Ernia, ascendente Emme I: «Nel game vinci con la cultura, non la collana»
Abbiamo intervistato Ernia per l’uscita di Gemelli (ascendente Milano), riedizione di uno dei migliori dischi partoriti dal rap game nel 2020
L’attività di artisti come Ernia è manna dal cielo per chiunque abbia dovuto incassare negli ultimi anni una cocente delusione d’amore da un rap che non riconosce più. Dopo aver raggiunto una solidità lirica inscalfibile, l’artista di QT8 è riuscito anche nel non facile “grande salto”. Gemelli e il singolo Superclassico lo hanno di fatto consacrato a livello mediatico, strappandolo dalla categoria dei maestri di mezza classifica con la bacheca vuota e catapultandolo tra chi apre cicli vincenti, decidendo le regole del gioco.

| CONSEGNE |
1 > Riporta tutti i gerundi dell'estratto nell'ordine in cui compaiono.
2 > Duplica il passo dell'estratto che comincia con le parole contenenti "Ernia, ascendente Emme" e termina con "regole del gioco.".
Le voci non hanno alcun legame con l'estratto.

| DATI ESTRATTI |
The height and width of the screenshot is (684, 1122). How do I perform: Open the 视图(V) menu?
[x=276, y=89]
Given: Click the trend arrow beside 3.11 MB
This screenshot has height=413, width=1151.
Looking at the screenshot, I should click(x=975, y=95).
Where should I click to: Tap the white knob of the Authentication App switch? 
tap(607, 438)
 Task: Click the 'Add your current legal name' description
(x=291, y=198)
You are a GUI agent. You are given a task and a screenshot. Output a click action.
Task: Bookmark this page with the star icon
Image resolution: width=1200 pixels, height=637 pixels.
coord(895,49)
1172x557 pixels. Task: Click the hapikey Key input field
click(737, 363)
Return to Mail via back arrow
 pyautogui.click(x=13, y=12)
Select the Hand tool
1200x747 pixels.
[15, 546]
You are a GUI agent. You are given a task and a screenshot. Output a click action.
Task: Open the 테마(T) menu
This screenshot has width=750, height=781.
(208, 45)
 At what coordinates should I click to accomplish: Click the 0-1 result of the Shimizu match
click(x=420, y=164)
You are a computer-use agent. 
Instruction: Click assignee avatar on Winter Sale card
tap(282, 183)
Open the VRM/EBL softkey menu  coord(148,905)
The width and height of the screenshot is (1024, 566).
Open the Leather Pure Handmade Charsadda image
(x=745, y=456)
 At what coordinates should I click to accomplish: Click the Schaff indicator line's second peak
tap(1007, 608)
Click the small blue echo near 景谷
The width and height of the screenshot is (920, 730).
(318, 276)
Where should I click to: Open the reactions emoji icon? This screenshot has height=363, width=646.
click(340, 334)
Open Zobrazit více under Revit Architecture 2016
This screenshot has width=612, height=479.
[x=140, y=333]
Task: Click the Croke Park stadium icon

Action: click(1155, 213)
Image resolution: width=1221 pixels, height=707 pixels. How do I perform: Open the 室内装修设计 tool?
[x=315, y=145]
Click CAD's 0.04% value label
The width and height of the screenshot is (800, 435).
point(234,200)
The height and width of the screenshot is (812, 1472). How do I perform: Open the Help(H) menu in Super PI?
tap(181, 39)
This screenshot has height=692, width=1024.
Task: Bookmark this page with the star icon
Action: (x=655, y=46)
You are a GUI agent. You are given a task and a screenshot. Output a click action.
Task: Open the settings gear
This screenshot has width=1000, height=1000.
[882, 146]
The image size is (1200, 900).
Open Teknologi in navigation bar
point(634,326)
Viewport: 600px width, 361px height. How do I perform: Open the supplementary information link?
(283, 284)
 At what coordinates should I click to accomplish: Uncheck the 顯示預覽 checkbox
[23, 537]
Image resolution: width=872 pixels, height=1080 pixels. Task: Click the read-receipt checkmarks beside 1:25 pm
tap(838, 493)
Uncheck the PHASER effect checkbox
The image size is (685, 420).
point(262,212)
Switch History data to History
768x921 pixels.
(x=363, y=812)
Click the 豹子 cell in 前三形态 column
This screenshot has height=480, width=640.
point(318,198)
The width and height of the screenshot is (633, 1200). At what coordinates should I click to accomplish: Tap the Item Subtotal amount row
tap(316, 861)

| SOLUZIONI PER CONSEGNA |
1 > strappandolo, catapultandolo, decidendo

2 >
Ernia, ascendente Emme I: «Nel game vinci con la cultura, non la collana»
Abbiamo intervistato Ernia per l’uscita di Gemelli (ascendente Milano), riedizione di uno dei migliori dischi partoriti dal rap game nel 2020
L’attività di artisti come Ernia è manna dal cielo per chiunque abbia dovuto incassare negli ultimi anni una cocente delusione d’amore da un rap che non riconosce più. Dopo aver raggiunto una solidità lirica inscalfibile, l’artista di QT8 è riuscito anche nel non facile “grande salto”. Gemelli e il singolo Superclassico lo hanno di fatto consacrato a livello mediatico, strappandolo dalla categoria dei maestri di mezza classifica con la bacheca vuota e catapultandolo tra chi apre cicli vincenti, decidendo le regole del gioco.